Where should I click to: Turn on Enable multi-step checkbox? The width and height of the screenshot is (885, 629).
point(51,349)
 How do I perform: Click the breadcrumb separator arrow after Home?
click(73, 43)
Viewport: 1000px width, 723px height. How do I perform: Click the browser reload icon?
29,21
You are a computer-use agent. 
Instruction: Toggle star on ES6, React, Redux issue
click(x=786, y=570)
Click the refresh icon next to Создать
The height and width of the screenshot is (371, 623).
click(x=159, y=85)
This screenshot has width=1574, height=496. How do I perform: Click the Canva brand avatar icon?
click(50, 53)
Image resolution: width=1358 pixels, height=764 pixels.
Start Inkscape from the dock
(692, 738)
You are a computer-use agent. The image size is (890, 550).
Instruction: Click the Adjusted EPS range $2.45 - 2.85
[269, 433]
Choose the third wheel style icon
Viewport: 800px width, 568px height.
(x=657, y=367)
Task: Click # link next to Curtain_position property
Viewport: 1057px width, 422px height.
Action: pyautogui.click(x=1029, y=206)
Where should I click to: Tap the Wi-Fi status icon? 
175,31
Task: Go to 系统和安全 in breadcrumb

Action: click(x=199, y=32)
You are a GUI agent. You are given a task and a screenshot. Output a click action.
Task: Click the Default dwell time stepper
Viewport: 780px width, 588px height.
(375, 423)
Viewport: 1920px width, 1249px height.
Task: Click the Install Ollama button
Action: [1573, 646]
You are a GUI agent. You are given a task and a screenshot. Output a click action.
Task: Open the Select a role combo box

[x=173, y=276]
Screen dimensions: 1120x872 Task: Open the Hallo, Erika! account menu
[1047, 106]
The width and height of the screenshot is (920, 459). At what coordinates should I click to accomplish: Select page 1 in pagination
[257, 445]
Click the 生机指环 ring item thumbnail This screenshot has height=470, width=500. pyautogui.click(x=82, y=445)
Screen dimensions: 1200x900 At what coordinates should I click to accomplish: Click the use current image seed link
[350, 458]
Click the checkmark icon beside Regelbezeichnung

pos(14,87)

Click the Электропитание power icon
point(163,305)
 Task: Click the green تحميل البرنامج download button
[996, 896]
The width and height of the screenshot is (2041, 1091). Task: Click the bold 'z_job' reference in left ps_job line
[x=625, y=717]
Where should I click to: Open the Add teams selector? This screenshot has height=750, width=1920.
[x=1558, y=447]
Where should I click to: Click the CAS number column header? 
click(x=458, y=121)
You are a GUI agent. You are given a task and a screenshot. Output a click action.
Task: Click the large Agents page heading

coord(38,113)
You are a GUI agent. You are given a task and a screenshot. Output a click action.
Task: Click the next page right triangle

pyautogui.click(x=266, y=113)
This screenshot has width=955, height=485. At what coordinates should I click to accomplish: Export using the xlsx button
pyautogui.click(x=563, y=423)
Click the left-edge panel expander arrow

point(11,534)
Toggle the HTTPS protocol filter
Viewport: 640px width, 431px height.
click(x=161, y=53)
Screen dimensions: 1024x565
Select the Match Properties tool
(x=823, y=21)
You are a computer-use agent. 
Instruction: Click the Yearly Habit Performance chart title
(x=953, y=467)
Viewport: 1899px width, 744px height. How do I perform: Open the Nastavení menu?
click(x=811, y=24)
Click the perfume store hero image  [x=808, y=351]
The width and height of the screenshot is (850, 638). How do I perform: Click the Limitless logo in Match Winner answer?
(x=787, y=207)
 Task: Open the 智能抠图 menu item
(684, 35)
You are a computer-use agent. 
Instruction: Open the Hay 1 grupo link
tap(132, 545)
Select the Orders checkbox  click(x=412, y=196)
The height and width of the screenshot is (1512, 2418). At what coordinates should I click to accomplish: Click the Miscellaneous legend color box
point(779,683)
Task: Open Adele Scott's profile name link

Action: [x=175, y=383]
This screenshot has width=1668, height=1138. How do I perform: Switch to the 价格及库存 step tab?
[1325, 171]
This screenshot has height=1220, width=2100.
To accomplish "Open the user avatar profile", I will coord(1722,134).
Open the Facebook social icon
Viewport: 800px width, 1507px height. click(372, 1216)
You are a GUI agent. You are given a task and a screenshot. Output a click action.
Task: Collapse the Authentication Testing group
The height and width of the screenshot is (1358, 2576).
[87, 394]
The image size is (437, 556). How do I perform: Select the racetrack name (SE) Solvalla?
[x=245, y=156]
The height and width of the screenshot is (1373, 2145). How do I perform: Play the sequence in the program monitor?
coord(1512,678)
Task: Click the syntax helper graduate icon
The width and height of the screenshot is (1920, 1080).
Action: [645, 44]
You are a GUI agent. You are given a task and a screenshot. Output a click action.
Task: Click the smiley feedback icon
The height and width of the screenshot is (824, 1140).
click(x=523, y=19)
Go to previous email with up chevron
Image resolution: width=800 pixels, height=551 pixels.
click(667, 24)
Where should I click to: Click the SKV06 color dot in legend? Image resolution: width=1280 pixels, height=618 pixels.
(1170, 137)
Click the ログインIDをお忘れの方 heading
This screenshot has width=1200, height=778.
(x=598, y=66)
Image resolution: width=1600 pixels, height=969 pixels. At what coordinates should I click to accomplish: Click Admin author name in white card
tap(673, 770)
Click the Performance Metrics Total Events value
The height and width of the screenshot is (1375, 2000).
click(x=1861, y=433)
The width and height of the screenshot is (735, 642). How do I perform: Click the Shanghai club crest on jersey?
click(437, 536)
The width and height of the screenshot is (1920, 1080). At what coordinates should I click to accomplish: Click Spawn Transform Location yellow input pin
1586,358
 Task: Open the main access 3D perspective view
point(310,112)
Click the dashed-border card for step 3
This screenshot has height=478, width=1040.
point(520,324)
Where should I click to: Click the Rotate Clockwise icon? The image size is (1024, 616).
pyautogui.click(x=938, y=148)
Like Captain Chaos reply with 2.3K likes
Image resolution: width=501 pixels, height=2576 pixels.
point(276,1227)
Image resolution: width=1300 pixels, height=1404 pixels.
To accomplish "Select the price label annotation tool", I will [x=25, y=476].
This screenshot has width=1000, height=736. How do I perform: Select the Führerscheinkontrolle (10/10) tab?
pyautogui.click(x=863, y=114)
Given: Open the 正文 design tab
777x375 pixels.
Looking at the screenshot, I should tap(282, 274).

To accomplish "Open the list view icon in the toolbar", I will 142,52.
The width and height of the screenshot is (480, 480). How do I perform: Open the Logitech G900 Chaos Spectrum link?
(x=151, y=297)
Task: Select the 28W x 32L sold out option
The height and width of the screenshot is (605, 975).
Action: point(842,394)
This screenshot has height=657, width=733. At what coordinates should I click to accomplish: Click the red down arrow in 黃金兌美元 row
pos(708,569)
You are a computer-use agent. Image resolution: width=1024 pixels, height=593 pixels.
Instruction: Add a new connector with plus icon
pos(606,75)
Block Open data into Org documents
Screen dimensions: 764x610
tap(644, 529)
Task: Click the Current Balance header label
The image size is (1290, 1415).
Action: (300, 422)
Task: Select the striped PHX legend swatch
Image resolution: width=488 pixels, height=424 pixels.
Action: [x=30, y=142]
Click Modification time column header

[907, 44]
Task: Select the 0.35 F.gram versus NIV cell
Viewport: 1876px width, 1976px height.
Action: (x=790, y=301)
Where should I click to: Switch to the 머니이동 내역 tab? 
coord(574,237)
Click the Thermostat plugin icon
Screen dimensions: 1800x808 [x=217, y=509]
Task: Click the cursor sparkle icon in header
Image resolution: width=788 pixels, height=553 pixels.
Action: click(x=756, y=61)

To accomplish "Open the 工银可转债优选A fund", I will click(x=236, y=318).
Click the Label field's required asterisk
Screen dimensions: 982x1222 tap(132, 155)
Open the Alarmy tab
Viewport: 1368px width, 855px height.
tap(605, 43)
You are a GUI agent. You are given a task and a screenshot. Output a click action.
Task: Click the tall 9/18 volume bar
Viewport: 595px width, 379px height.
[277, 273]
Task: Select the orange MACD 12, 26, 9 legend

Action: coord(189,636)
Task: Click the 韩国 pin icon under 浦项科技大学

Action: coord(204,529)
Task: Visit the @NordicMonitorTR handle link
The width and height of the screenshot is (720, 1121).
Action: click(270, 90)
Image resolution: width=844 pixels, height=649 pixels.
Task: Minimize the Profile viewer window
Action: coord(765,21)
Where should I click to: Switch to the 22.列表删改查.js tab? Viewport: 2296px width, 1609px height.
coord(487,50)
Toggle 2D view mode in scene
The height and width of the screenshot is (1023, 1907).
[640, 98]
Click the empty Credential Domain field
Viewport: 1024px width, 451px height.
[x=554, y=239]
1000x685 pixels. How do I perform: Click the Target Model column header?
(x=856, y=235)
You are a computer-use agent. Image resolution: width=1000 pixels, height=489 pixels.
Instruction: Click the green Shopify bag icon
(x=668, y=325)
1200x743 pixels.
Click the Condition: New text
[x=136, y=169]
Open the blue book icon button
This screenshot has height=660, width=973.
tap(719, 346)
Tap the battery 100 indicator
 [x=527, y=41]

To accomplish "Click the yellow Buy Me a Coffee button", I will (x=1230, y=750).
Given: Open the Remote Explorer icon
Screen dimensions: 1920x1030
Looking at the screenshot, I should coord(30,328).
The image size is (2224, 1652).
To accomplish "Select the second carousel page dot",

Directive:
Return the lines of the listing between the line holding "The width and height of the screenshot is (480, 480)." and the line holding "pos(708,569)", inclusive, reproduced verbatim.

Answer for this exercise:
The width and height of the screenshot is (480, 480). How do I perform: Open the Logitech G900 Chaos Spectrum link?
(x=151, y=297)
Task: Select the 28W x 32L sold out option
The height and width of the screenshot is (605, 975).
Action: point(842,394)
This screenshot has height=657, width=733. At what coordinates should I click to accomplish: Click the red down arrow in 黃金兌美元 row
pos(708,569)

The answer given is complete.